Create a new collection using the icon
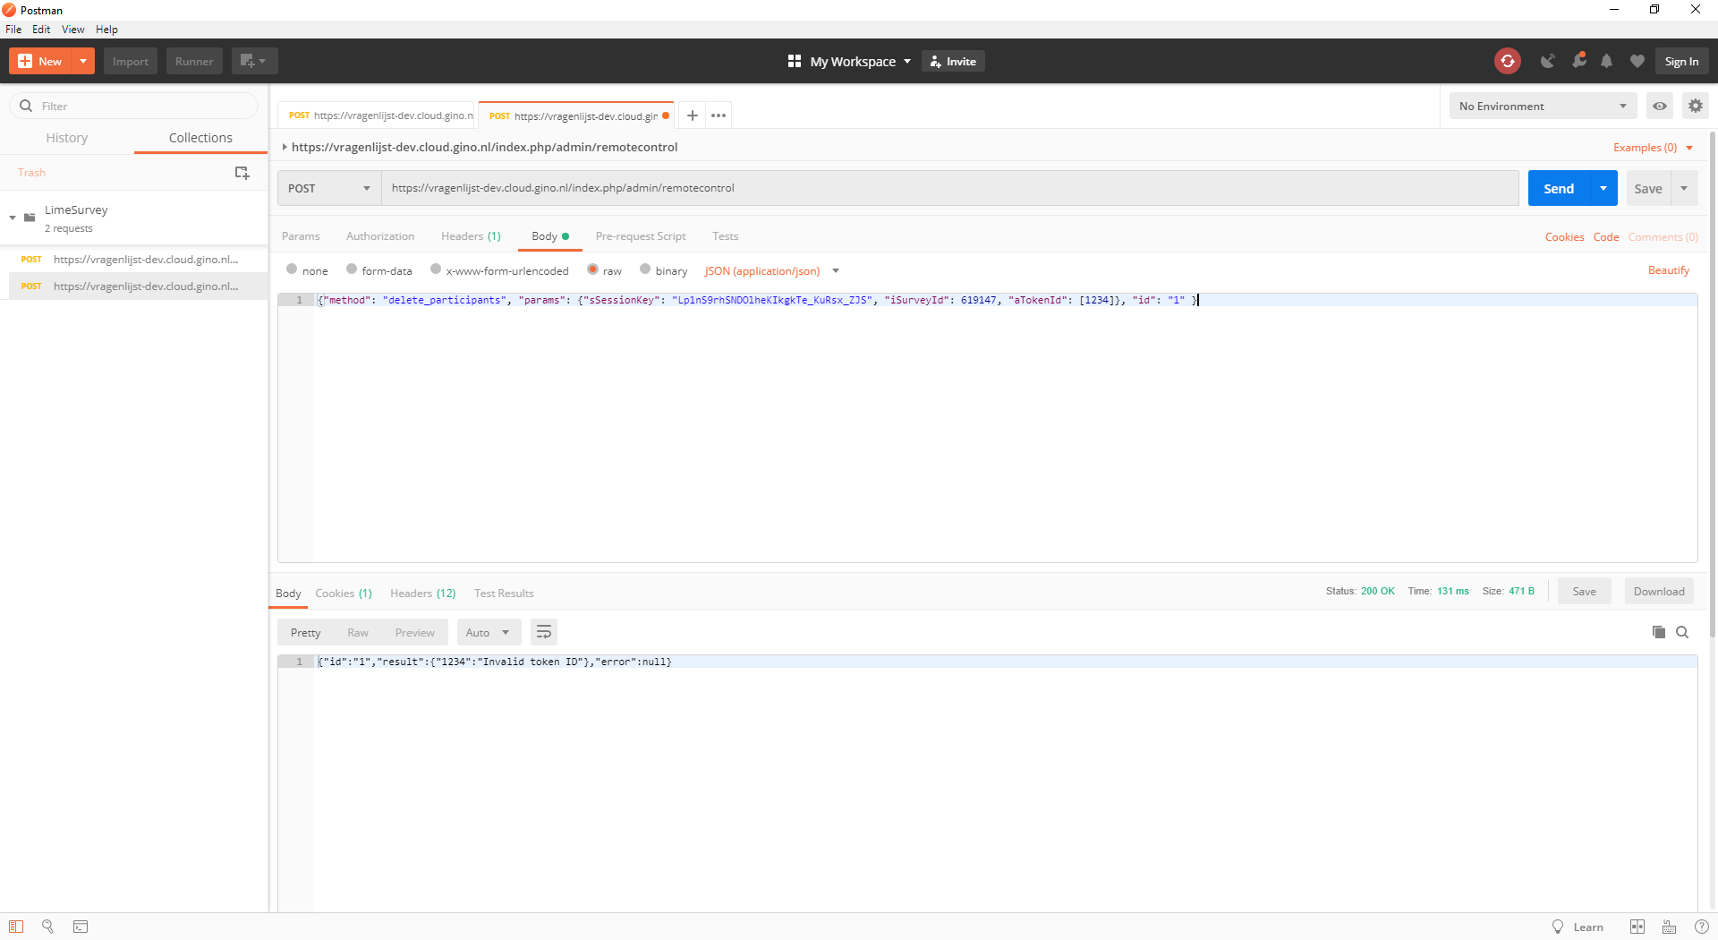 242,173

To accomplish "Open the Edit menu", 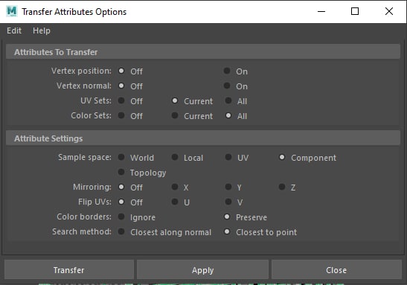I will click(x=14, y=31).
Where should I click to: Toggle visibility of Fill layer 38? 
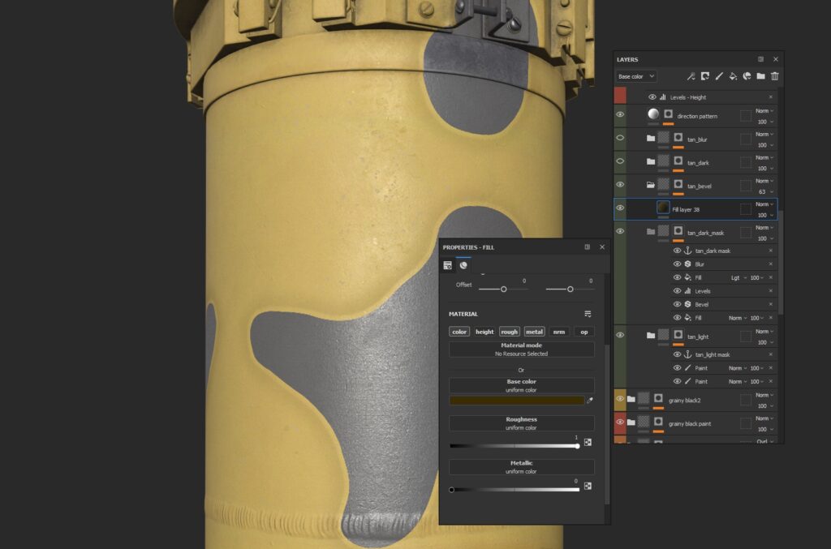click(x=620, y=208)
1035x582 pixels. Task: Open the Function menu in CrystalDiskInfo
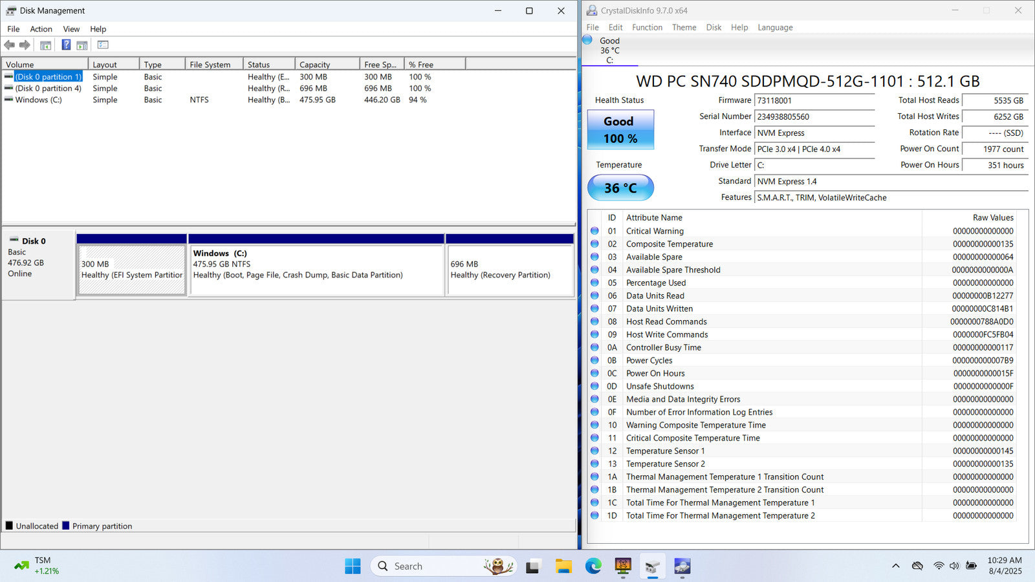point(647,28)
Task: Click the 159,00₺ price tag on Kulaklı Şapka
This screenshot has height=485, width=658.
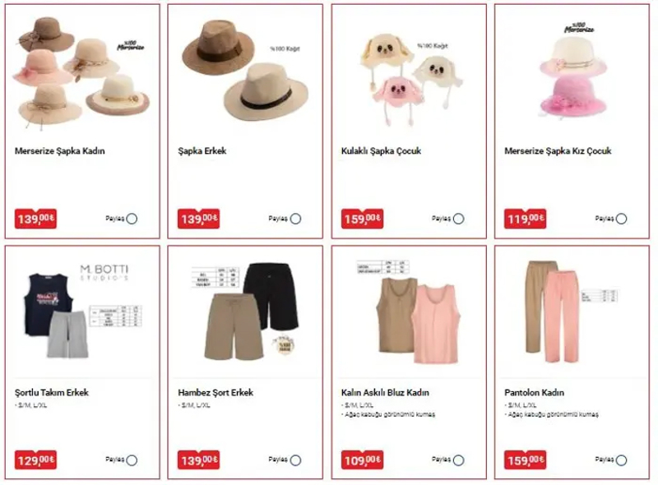Action: [x=362, y=219]
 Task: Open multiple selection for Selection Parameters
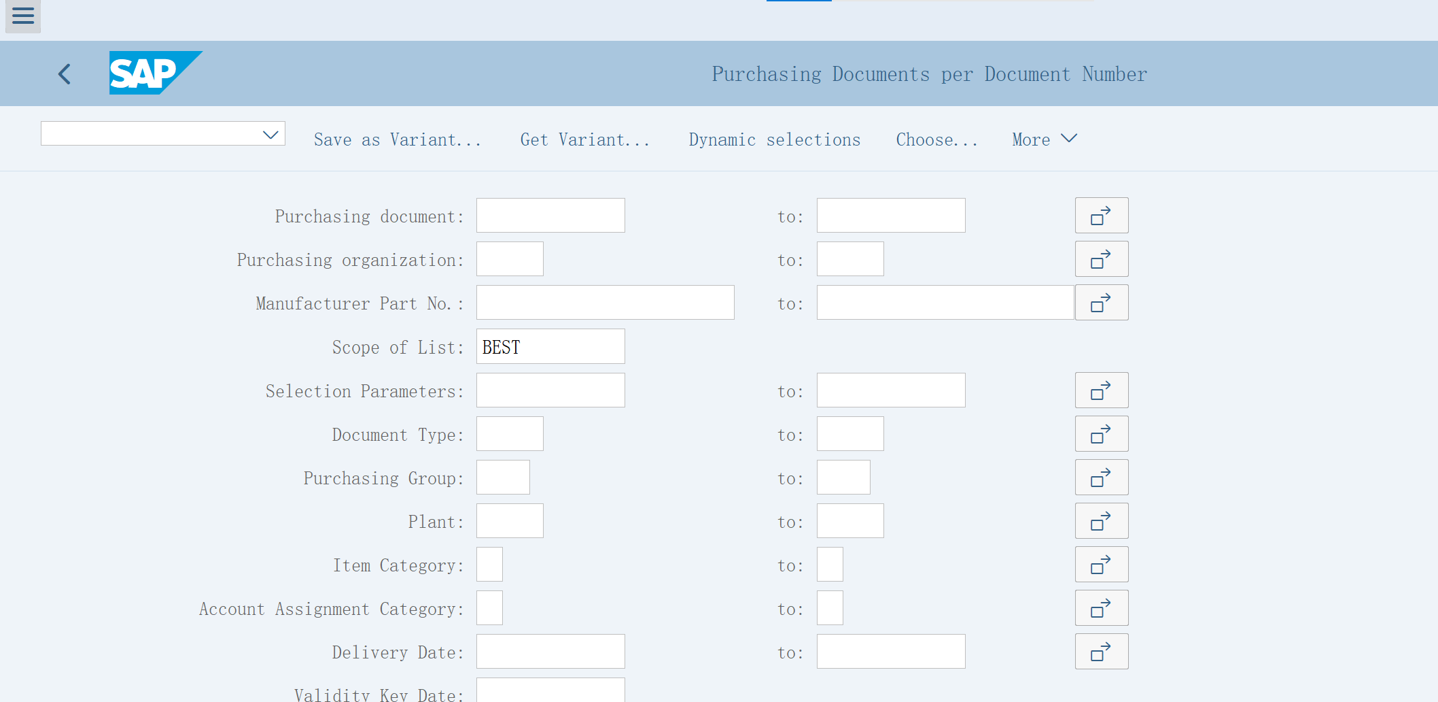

-------

Identify each line in the records above that contains the word "Task", treating uppercase and lowercase as different, and copy those lines.

1035x582 pixels. Task: Open the Function menu in CrystalDiskInfo
Task: Click the 159,00₺ price tag on Kulaklı Şapka
 Task: Open multiple selection for Selection Parameters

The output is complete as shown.